BEGIN Available records
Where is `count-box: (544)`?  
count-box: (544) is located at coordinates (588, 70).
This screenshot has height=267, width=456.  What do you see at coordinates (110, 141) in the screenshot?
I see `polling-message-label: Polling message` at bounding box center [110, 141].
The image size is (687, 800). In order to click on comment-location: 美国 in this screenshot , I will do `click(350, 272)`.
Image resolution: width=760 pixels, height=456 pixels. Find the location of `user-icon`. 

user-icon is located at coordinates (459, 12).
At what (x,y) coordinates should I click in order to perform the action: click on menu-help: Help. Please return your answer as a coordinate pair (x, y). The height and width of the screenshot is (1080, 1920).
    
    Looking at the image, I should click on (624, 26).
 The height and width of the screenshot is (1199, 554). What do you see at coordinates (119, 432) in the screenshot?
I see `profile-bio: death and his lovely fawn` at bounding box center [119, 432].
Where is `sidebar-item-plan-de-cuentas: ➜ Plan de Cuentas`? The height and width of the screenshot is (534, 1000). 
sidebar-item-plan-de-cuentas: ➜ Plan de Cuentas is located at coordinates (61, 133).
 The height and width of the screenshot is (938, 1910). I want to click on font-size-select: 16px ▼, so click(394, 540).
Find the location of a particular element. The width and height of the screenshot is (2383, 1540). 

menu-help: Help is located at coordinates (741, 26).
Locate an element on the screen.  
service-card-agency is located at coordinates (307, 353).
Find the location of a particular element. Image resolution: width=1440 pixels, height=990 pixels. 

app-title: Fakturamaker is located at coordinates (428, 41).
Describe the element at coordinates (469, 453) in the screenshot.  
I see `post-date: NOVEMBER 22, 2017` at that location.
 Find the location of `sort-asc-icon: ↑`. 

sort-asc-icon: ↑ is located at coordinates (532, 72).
END Available records
> _What is expected_:
Write the records, starting at the line containing "The image size" and ending at the line containing "user-icon is located", as a two-column CSV with the header input,output. Give one row per record, with its text under input and its answer under output, each in a single quoted field with line breaks replaced by spaces.

> _Solution for this exercise_:
input,output
"The image size is (687, 800). In order to click on comment-location: 美国 in this screenshot",", I will do `click(350, 272)`."
"Image resolution: width=760 pixels, height=456 pixels. Find the location of `user-icon`.","user-icon is located at coordinates (459, 12)."